This is a good objective if it can be realized. It would eliminate water borne diseases and save medical revenue used to control, prevent and treat water related diseases. It could also enable a nation to redirect its finance to develop other economic fields. It would also make medical researchers to focus their attention on other diseases that are a threat to human life like cancer and HIV/AIDS.
This dream for enough clean, safe water to drink is hindered by many factors. It may be realized but the hurdles the project has to go through questions its success.
Developing countries are under the strain from diseases. These diseases like HIV/AIDS, osteoporosis, diabetes, cardiovascular disorders, accidents resulting into fractures like spinal, consume a large part of the budget in their management. These diseases affect active labor force and this negatively affects implementation of the dream. What labor force will the project use? Will a developing nation be able to provide enough, clean, safe water if its economic growth is a function of grand corruption?
There is a rapid growth rate of population in developing countries. Many of the greater population live in slums or ghettos. They live in structures whose owners are even too poor to make initial water-meter connection fee or pay water bills. These congested human settlements are characterized by high presence of low income earners’ who live on less than a dollar per day and poor domestic waste handling procedures. A great percentage of the population use borehole water. The boreholes are dug closer to open domestic waste trenches that link to highly contaminated tributaries that flow downstream. The flow of the eye-sore domestic waste is slow due to presence of non-biodegradable materials like broken plastics and plastic bags. The water eventually filters and is fetched by people living downstream who don’t treat it to kill germs or lower harmful dissolved chemical substances by adding alumina. Is this water safe to drink even if it is very clear?

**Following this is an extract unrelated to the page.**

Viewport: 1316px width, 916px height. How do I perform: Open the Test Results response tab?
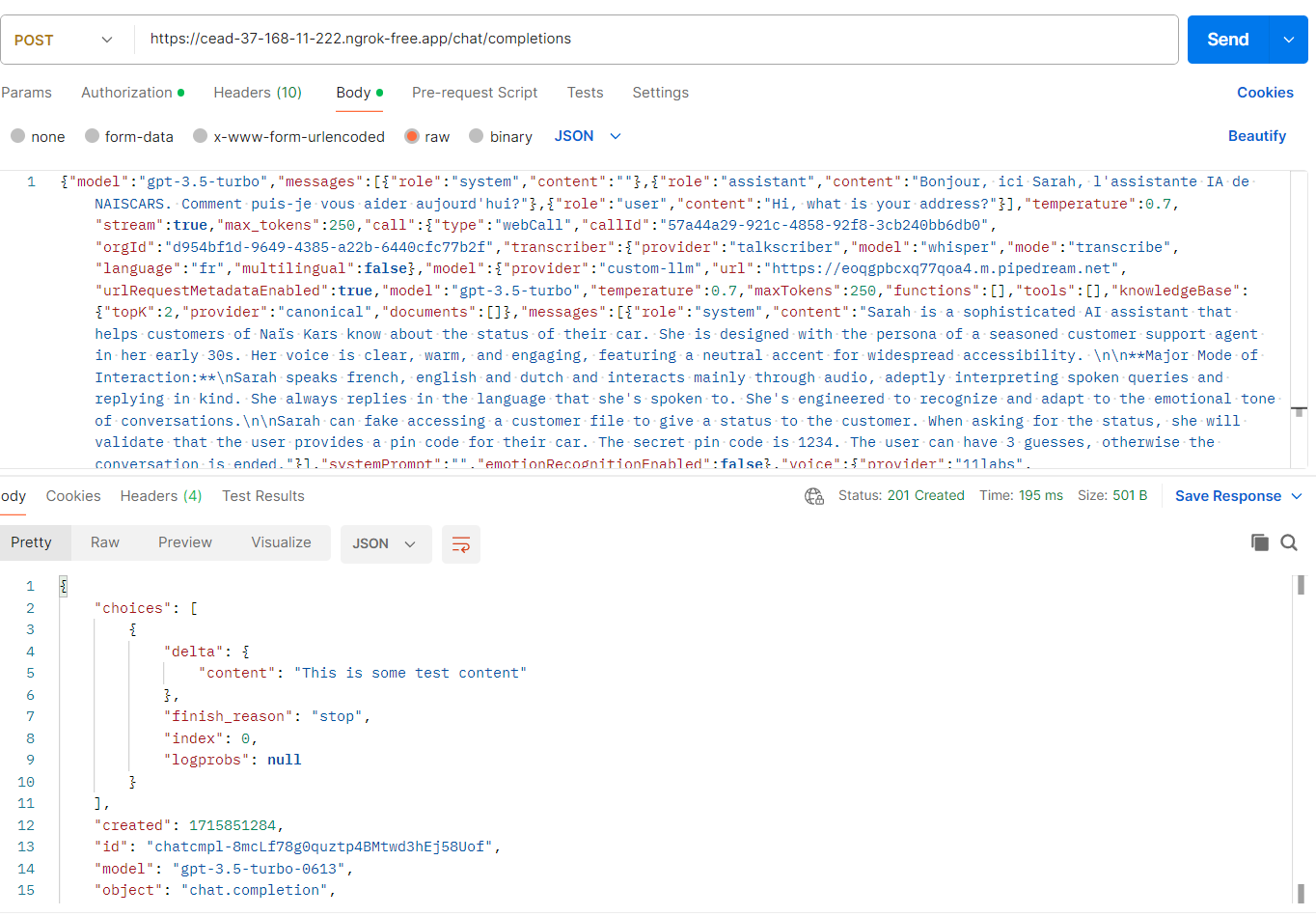262,496
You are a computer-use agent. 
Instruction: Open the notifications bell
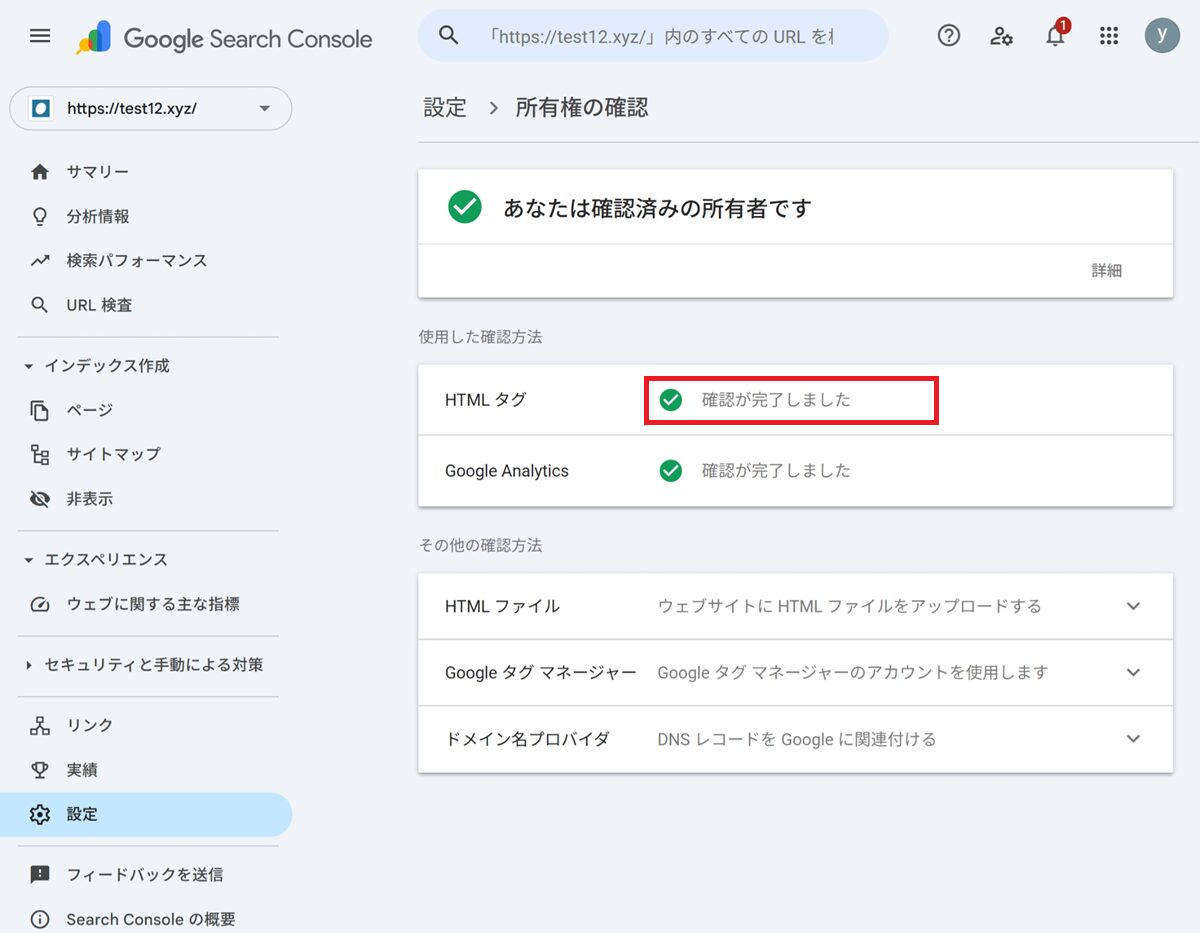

In many industrial areas, harmful chemicals are emitted into the atmosphere. These fall back as contaminated rain and collected as safe water! Industries dispose untreated chemicals wastes to the environment, and these are washed by surface runoff. They affect the user directly on drinking the water or indirectly by being absorbed by plants and getting into the food chain.
In many countries, the water that is used in urban centers is got from dams or permanent rivers. Even if it is treated, can water treatment procedures that don’t eat into the profit of the company eliminate radio active substances, harmful chemical substances that found their way into the water through pollution of contaminated rain water? This implies the water is still contaminated and as people suffer from diseases that have no cure, due to somatic mutations, they rarely suspect water but pinch their lifestyles as a predisposing factor!
All is possible if pollution is controlled, proper procedures for disposal of chemical substances are put in place or if tertiary industries are established to convert waste products into use. Safety regulations should be put in place to avoid cases of radio active material leakages or explosion of nuclear plants. Every industrial set up should also have clear policies to manage its chemical waste products or recycle them. Until these guidelines are followed, more medical and social research work would always recommend proper management of waste products, more protocols concerning global warming would be proposed if the current ones can’t be attained and the need to go green would be a dream!